W związku z 60 rocznicą zakończenia II Wojny Światowej parlamentarzyści Sojuszu Lewicy Demokratycznej z województwa zachodniopomorskiego wysłali specjalne podziękowania do kombatantów z naszego regionu.

Jeden z listów został wysłany do Stanisława Dreli ze Stargardu. W liście parlamentarzyści podziękowali za udział w wojnie, za walkę o Polskę. Podziękowali także "za każdą chwilę tamtych lat" i życzyli "wiele zdrowia i życzliwości, aby marzenia się spełniły, plany zrealizowały, a dzieło życia zostało niezapomniane".

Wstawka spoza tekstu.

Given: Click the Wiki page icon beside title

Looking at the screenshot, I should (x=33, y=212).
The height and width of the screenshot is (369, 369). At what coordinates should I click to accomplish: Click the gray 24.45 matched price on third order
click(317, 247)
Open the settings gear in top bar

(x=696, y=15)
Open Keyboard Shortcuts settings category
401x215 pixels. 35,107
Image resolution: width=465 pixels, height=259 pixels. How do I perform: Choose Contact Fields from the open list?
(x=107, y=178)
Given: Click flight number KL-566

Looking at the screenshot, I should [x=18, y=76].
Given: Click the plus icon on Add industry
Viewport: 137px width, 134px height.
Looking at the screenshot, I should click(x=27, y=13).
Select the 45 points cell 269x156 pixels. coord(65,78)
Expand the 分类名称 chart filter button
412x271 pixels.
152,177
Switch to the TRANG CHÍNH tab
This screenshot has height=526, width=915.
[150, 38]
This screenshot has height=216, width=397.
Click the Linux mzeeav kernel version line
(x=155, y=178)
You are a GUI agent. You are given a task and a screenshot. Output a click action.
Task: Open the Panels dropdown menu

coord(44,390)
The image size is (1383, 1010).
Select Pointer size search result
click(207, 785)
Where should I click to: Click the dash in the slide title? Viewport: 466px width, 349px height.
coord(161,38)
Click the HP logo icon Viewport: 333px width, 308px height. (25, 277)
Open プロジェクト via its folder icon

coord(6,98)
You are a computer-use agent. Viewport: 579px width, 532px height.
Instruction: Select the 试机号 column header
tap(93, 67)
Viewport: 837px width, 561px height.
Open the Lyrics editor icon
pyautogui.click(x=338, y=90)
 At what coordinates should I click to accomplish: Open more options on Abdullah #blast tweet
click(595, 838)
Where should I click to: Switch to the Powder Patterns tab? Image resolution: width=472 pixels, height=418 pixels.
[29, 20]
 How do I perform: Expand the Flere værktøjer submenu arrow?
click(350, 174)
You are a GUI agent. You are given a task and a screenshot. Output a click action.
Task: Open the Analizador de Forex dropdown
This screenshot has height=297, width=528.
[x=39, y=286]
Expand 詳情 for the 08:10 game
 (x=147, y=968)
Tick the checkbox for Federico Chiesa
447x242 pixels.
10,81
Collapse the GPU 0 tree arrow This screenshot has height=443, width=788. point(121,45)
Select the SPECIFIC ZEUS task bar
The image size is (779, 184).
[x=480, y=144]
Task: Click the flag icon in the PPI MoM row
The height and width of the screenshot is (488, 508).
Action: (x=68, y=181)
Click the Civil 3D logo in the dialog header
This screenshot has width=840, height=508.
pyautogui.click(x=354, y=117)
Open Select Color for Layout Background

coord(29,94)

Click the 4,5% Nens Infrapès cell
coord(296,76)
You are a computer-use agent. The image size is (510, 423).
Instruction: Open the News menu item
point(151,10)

Stanisław Drela listu od parlamentarzystów nie odebrał, ponieważ od dwóch lat nie żyje. List odebrał kilka dni temu syn pana Stanisława. Jest oburzony zachowaniem członków SLD.

- Nie wiem dlaczego mój ojciec dostał ten list - dziwi się Lesław Drela ze Stargardu. - Żadnych takich listów wcześniej nie dostawał, a tu po śmierci członkowie jakiejś partii mu go wysyłają. Mój ojciec nie był w żadnej partii. Czy ci ludzie nie potrafią sprawdzić, czy ktoś żyje czy nie?

Pod listem do Stanisława Dreli, w czasie wojny żołnierza Armii Krajowej, podpisało się dwanaście osób z SLD: Bogdan Błaszczyk, Wojciech Długoborski, Czesława Christowa, Witold Gładkowski, Czesław Marzec, Grzegorz Napieralski, Stanisław Kopeć, Elżbieta Piela-Mielczarek, wicepremier Jacek Piechota, Ryszard Tomczyk, Bogusława Towalewska i Zofia Wilczyńska.

Stargardzki poseł Stanisław Kopeć osobno złożył na liście wyrazy szacunku dla Stanisława Dreli. Teraz tłumaczy, że nie wiedział o śmierci adresata i że list nie był wysłany z winy parlamentarzystów SLD.

- Listę nazwisk kombatantów z naszego regionu otrzymaliśmy z Urzędu do Spraw Kombatantów i Osób Represjonowanych - tłumaczy poseł Stanisław Kopeć. - Jeżeli rodzina tego pana czuje się dotknięta to go przepraszamy. Chciałbym jednak podkreślić, że jest to pierwszy tego typu sygnał, a tych listów do kombatantów ze Stargardu i powiatu stargardzkiego wysłaliśmy 200-250.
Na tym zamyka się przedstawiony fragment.